§ **Assigned task**: The answer must consist solely of the lines below starting at the one containing "The width and" and ending at the one containing "The height and width of the screenshot is (544, 1359).", repeated exactly, with both ends included and all pictures omitted.

§ **Records for processing**:
----

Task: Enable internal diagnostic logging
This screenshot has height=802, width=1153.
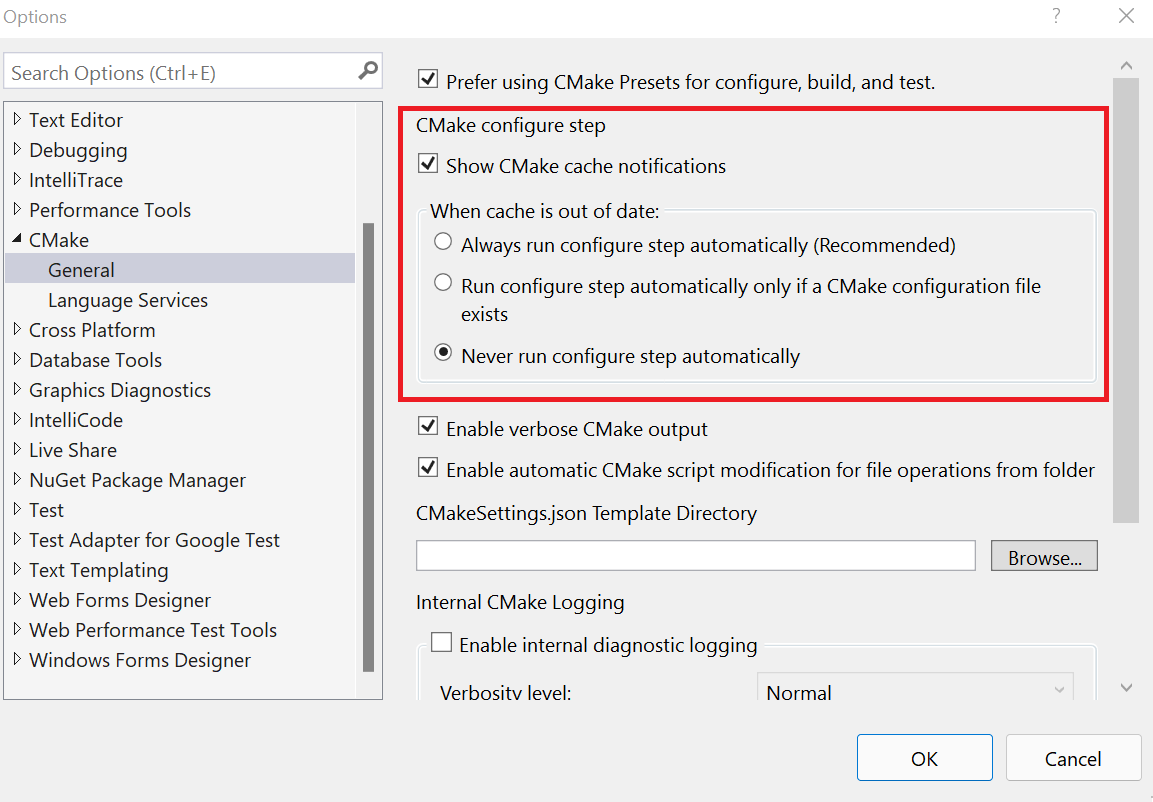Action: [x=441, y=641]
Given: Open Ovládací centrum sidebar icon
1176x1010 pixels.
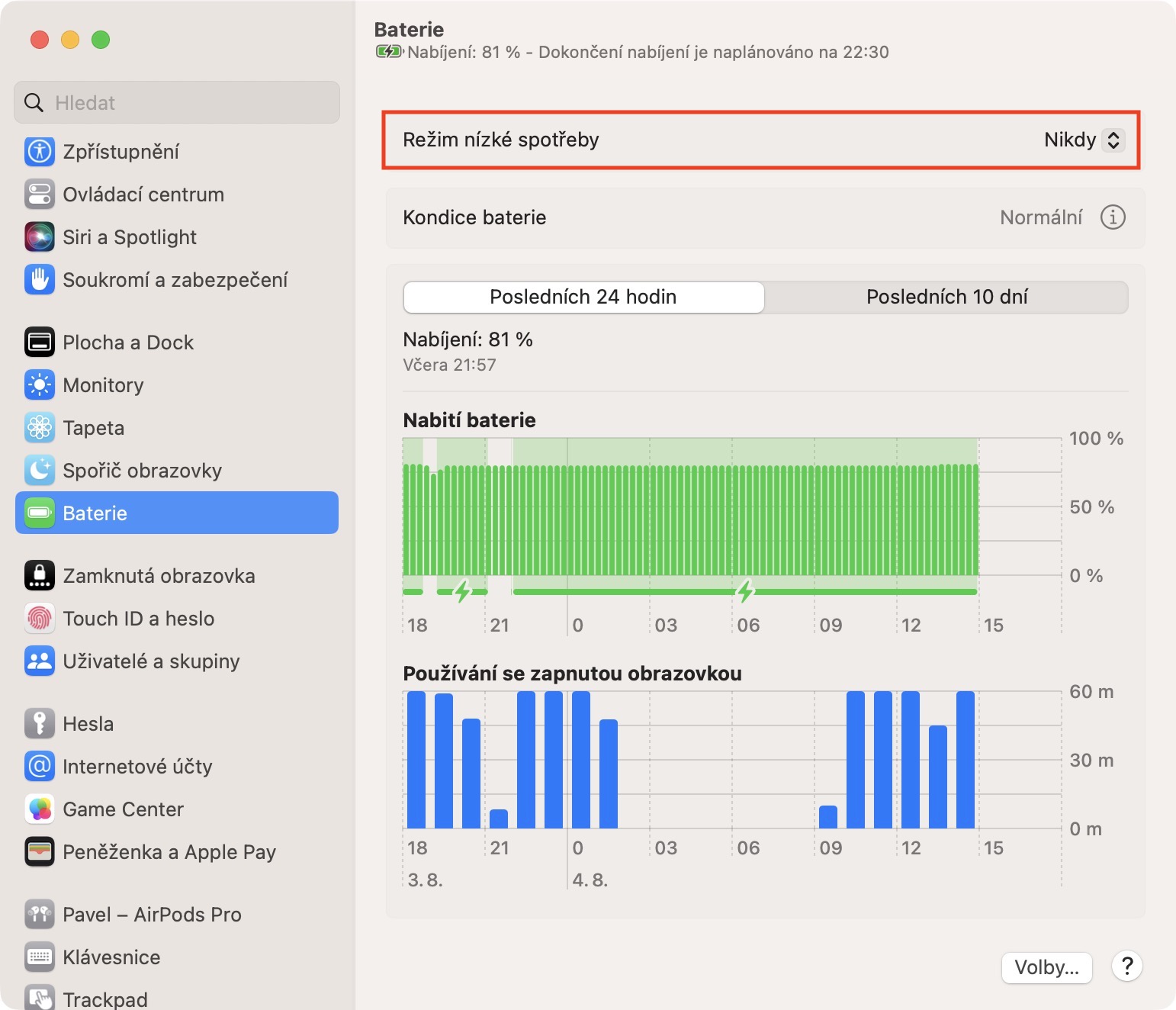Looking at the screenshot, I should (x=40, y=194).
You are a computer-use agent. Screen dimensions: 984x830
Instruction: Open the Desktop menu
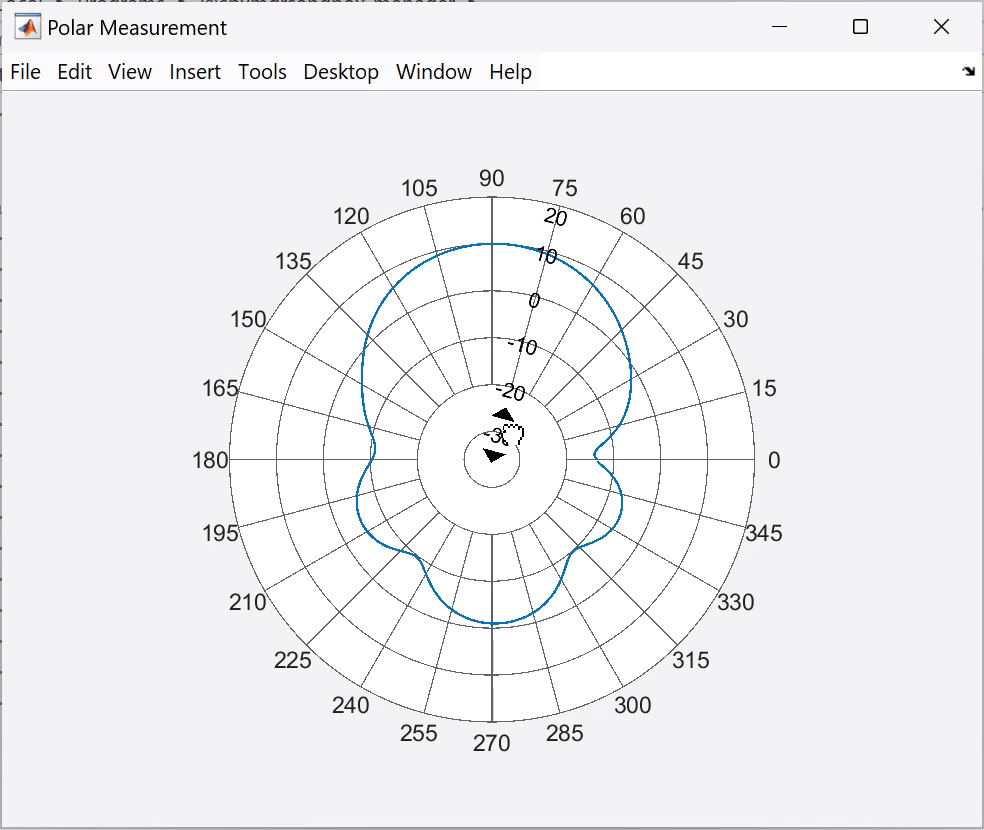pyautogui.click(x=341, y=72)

----

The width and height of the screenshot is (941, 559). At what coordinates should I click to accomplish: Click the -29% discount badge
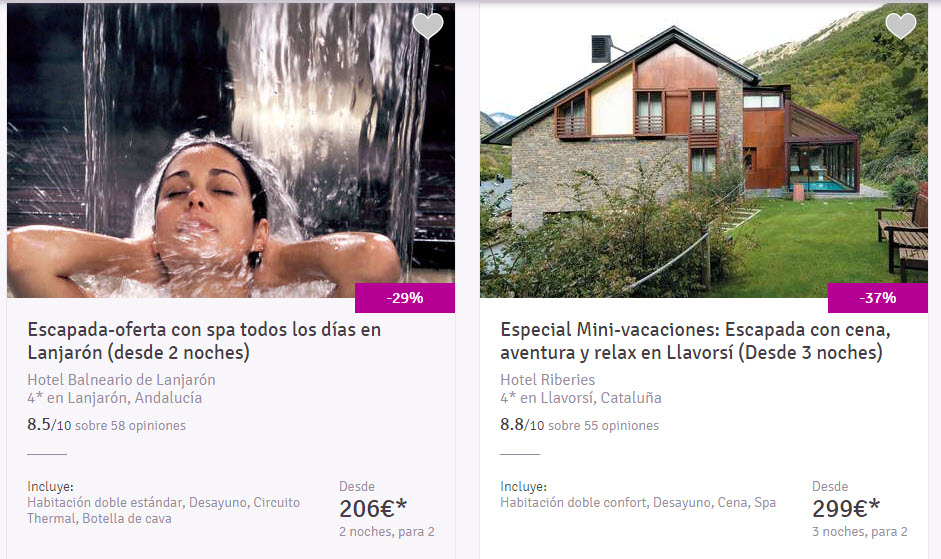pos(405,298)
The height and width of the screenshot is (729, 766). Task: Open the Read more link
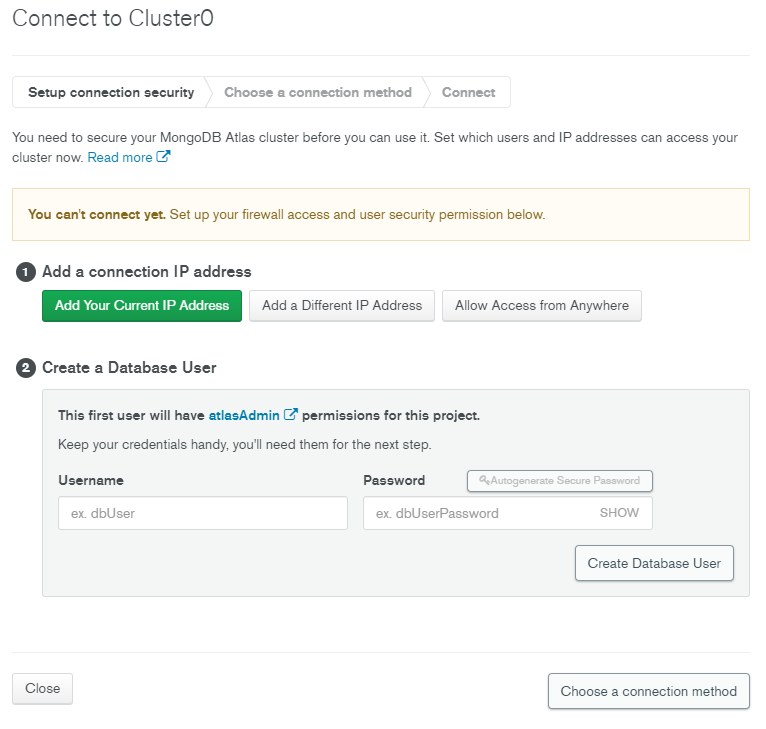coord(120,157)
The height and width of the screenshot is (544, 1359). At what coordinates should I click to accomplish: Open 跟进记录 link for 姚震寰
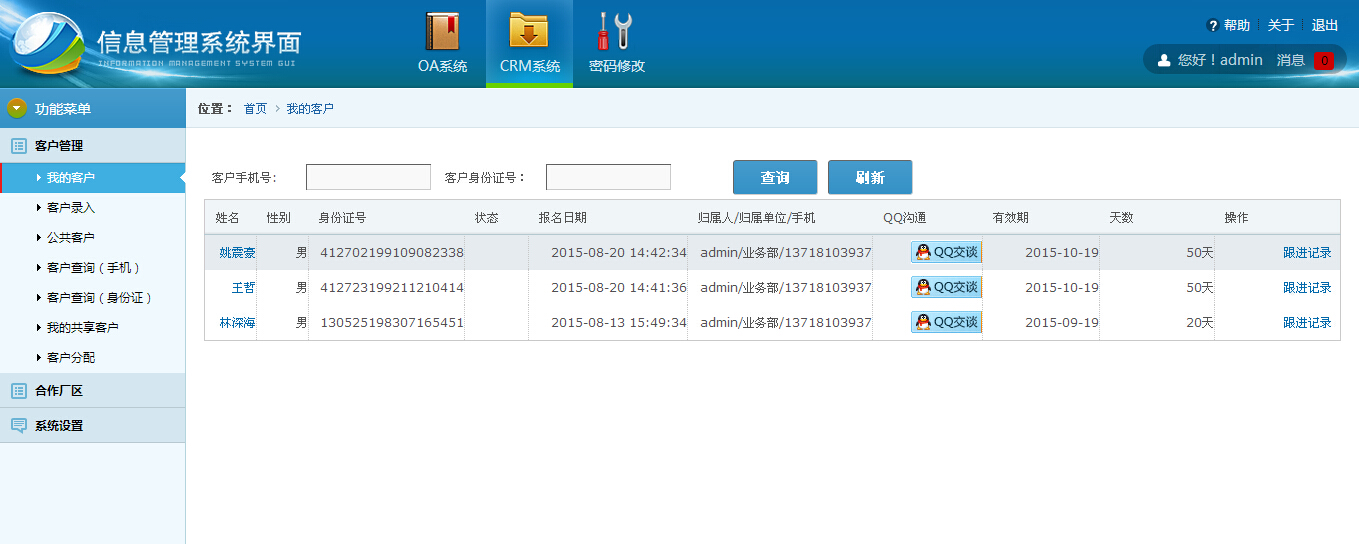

----

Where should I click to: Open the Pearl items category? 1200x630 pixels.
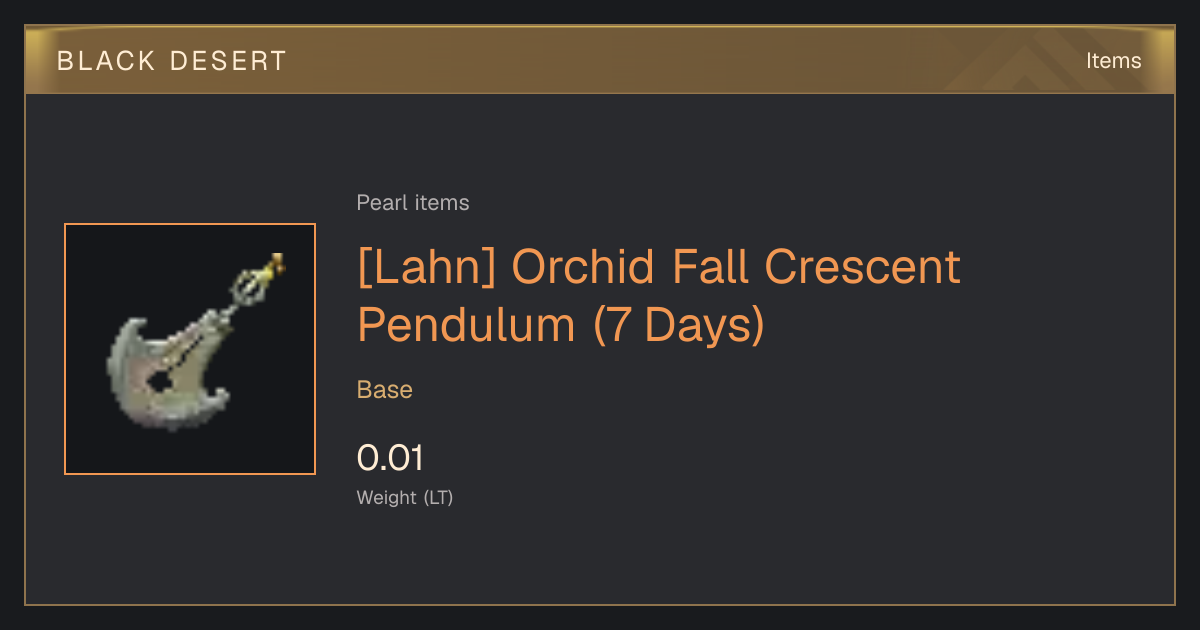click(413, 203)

----

§ **Result of this exercise**:
The width and height of the screenshot is (941, 559). At what coordinates should I click to accomplish: Click the -29% discount badge
pos(405,298)
The height and width of the screenshot is (729, 766). Task: Open the Read more link
coord(120,157)
The height and width of the screenshot is (544, 1359). At what coordinates should I click to accomplish: Open 跟进记录 link for 姚震寰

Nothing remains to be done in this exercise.